-- SHORT PROBLEM --
Print the rows again unchanged, starting at the line that contains "You are a computer-use agent. The image size is (1316, 923)." and ending at the line that contains "coord(301,720)".

-- AVAILABLE RECORDS --
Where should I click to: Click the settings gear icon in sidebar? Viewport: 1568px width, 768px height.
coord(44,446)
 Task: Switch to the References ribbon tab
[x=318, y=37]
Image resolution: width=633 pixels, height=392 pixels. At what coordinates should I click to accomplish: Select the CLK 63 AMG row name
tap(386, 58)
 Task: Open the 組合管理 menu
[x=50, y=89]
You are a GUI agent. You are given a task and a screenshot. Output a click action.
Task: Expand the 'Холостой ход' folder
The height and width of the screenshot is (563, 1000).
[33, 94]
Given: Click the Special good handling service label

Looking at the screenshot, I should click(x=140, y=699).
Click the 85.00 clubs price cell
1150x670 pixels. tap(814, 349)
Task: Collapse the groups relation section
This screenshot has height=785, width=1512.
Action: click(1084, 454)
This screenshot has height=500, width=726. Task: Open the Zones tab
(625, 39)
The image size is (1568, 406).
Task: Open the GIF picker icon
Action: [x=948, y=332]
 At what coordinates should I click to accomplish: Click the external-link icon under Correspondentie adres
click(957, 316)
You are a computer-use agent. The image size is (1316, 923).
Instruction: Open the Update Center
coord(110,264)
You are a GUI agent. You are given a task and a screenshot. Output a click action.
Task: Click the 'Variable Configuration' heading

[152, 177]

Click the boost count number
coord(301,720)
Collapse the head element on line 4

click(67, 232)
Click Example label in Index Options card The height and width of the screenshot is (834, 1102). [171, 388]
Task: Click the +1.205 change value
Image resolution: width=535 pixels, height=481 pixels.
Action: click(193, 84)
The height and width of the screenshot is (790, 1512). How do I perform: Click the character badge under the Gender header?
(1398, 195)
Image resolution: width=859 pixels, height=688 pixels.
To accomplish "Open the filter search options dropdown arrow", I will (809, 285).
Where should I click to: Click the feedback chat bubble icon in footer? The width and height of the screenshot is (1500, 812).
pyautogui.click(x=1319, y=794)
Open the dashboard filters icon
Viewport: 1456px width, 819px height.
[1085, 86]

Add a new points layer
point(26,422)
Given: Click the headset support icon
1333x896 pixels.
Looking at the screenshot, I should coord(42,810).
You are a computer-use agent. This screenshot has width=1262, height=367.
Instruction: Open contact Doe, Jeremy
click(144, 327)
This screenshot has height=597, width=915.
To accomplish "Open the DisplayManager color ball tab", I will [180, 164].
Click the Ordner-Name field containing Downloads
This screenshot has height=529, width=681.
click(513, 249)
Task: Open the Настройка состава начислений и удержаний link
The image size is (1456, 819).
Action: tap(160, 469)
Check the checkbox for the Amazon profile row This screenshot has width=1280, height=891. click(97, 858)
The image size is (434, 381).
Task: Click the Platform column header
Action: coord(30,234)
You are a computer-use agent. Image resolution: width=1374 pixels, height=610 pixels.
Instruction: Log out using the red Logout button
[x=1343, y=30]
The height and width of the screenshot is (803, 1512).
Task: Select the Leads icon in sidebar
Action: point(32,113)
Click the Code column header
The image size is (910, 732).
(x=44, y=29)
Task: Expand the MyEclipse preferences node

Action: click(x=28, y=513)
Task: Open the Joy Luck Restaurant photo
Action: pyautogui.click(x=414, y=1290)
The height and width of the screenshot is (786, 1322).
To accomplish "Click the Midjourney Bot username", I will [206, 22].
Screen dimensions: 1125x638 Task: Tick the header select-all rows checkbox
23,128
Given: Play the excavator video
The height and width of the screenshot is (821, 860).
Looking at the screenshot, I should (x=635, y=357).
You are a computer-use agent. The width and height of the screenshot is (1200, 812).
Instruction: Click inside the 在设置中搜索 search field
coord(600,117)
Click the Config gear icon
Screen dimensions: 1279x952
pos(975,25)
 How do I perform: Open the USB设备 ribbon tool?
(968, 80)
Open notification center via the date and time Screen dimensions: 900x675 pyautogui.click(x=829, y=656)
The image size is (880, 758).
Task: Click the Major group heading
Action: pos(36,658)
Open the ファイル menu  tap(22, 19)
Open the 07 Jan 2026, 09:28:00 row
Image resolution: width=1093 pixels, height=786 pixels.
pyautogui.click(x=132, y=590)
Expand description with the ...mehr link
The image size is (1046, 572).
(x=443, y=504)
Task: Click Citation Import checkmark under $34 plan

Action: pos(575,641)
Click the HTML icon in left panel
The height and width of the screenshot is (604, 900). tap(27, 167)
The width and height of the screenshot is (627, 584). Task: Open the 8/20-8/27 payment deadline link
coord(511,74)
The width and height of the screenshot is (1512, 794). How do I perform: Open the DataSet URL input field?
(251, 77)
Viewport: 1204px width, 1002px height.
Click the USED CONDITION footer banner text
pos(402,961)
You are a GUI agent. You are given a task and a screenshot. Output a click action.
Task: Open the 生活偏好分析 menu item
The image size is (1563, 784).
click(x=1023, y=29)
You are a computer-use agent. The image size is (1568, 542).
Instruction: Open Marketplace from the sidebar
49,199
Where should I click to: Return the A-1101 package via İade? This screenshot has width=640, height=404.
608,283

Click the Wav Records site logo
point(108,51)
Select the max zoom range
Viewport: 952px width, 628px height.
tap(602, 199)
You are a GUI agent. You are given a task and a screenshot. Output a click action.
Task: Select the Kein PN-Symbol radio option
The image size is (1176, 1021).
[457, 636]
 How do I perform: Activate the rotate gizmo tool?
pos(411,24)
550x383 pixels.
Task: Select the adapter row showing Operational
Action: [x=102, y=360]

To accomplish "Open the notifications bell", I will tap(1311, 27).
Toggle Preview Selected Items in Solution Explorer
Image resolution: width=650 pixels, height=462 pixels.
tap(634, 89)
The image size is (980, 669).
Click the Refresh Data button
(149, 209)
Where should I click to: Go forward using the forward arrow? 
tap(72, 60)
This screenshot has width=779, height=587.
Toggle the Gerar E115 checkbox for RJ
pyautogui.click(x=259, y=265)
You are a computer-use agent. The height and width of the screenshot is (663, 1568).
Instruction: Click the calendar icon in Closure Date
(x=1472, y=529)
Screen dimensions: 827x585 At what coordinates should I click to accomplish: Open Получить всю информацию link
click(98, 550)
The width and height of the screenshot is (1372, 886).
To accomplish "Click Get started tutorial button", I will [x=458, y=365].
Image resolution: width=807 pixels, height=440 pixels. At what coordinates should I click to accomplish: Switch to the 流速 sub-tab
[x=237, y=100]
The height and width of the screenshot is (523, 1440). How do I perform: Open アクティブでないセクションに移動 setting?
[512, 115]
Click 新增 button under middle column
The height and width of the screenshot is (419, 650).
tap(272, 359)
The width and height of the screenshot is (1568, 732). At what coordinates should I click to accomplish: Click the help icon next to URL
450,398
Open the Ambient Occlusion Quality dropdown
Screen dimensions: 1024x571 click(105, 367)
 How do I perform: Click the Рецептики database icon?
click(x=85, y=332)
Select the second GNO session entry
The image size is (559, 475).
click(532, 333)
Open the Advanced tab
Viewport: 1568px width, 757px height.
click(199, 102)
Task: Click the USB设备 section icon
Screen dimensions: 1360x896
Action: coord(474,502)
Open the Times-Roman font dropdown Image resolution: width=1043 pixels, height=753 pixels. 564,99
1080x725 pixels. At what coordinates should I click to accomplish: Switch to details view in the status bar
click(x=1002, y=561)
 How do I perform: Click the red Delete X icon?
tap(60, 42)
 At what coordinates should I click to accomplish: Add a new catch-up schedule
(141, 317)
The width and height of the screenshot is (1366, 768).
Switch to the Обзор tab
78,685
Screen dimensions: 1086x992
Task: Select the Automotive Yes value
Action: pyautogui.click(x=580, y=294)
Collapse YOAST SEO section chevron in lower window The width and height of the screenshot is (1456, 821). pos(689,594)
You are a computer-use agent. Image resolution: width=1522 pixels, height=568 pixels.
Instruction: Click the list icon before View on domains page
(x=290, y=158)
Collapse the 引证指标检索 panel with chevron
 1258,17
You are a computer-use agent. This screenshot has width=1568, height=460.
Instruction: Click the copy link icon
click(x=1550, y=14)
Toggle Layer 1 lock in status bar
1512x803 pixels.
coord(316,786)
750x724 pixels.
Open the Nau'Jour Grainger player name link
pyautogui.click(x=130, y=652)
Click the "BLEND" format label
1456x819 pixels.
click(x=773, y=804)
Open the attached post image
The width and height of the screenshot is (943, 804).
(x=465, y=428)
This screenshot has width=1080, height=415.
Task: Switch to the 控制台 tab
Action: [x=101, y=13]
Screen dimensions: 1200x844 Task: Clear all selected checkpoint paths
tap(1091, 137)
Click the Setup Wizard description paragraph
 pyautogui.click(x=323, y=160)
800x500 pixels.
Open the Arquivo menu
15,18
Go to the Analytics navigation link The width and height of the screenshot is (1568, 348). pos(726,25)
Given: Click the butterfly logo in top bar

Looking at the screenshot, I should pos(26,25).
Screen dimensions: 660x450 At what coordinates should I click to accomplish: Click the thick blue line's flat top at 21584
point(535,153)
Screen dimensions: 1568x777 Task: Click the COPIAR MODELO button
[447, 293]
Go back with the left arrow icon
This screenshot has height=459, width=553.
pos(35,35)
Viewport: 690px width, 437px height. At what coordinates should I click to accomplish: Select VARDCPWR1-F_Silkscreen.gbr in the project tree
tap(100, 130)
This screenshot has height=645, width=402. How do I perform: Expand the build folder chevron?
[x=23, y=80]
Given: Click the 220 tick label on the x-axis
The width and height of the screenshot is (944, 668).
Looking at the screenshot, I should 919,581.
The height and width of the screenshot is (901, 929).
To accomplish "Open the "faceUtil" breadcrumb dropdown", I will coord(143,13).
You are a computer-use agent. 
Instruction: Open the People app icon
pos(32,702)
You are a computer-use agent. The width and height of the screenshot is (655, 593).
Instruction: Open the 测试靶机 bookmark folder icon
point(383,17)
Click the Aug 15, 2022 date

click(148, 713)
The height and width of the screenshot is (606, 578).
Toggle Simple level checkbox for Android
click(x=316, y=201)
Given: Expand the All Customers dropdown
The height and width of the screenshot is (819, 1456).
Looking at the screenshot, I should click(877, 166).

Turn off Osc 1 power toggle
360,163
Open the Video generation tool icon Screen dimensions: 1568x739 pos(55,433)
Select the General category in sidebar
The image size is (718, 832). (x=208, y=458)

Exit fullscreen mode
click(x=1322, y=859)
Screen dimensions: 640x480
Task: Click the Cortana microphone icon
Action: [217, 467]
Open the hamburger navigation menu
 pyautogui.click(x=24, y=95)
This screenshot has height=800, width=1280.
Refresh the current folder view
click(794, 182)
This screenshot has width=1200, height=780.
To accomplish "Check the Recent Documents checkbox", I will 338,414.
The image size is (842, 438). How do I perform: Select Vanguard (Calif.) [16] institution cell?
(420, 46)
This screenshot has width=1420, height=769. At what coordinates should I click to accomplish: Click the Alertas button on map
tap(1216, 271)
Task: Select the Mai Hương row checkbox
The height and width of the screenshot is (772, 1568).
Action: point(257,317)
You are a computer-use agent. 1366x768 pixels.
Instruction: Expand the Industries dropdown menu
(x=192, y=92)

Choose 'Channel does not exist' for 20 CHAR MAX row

-- FULL SOLUTION --
You are a computer-use agent. The image size is (1316, 923).
Instruction: Open the Update Center
coord(110,264)
You are a GUI agent. You are given a task and a screenshot. Output a click action.
Task: Click the 'Variable Configuration' heading

[152, 177]

Click the boost count number
coord(301,720)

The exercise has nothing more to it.